A grande e talvez não tão óbvia contradição interna do movimento reside em ter como base uma filosofia que não oferece base alguma. Primeiro abrem mão de normas morais sexuais, mas para isso é preciso abolir a moral cristã. E o caminho para isso é abolindo a religião. O ateísmo é o caminho necessário para alcançar tal fim. Depois de conseguido tal feito a coerência social vai pro espaço. Daí surge inconsistências como a tão acalorada ideia de que todos devemos ser absolutamente tolerantes com certas práticas. E intolerantes com quem discorde. Qualquer menino que foi bem instruído em lógica perceberá a aberração de tais afirmações. Se rompermos com o dogma da moralidade objetiva e da verdade absoluta abriremos mão da própria lógica. Se tudo cai no relativismo de valores, na verdade significa que não há valor algum. Tudo o que resta são subjetivações sentimentais. Um amontoado de afirmações amorfas destituídas de sentido e coerência. Se não há um modelo de verdade absoluta a ser copiado ou seguido inventaremos os nossos próprios de acordo com nossos interesses pessoais. Se tudo cai na relativização, os valores logo se tornam inexistentes ou rarefeitos.

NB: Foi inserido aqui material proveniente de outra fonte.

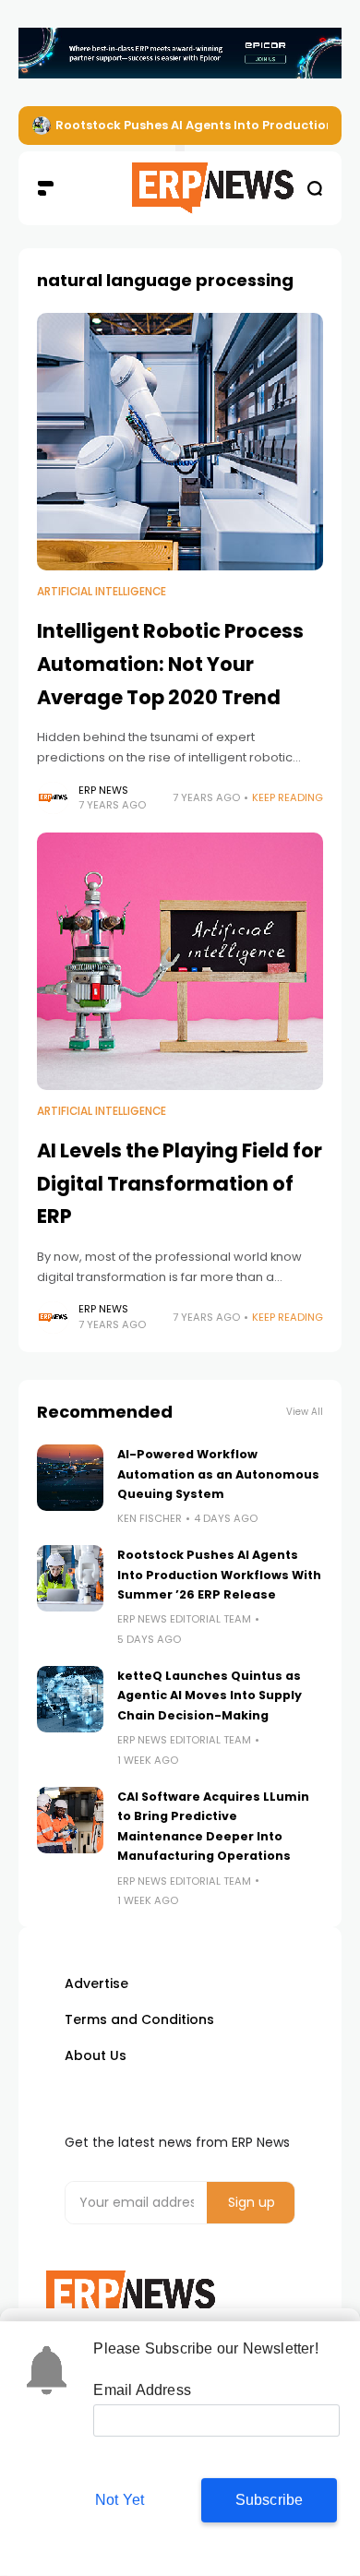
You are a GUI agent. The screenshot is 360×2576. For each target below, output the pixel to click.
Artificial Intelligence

A violência é fruto da relativização de valores. O mal tomado como bem. Não estou negando a existência de leis que vão contra essas práticas, mas que leis não são suficientes se essas não são absolutas. Se não existe um modelo de lei supremo e exterior ao homem, dificilmente esse homem respeitará a lei na ausência de outras pessoas. Ao tirarem o valor supremo das normas de Deus o ser humano precisa criar um modelo artificial que se assemelhe a esse valor absoluto. Segundo os filósofos contratualistas, assim surge o Estado: todos os homens abrem mão dos seus direitos de fazerem justiça pelos seus próprios meios, e delegam esse direito a uma única coisa, no caso o Estado. Somente o Estado tem o poder de julgar e punir uma pessoa. Porém esse modelo é falho, pois o Estado sempre será dirigido e representado por homens, e estes poderão criar leis que os privilegiem, e ainda assim causará outro problema social, pois se o poder pode ser exercido por um representante do Estado, e esse representante é um ser humano, logo qualquer cidadão na condição de homem (ser humano) poderá exercer a mesma função. O que levará a uma disputa eterna entre os homens para alcançar esse poder. O caos continua. O problema da justiça plena fica difícil de ser resolvido se não há uma instância objetiva e externa aos homens. Por isso a necessidade de um legislador moral absoluto. Por isso se não existe Deus e nem a eternidade, tudo se torna permissível. Se não há Deus e a eternidade a vida humana não tem valor intrínseco, matar alguém deixa de ser visto como errado. O Estado nunca terá o controle total sobre isso se não recorrer a uma instância exterior aos homens.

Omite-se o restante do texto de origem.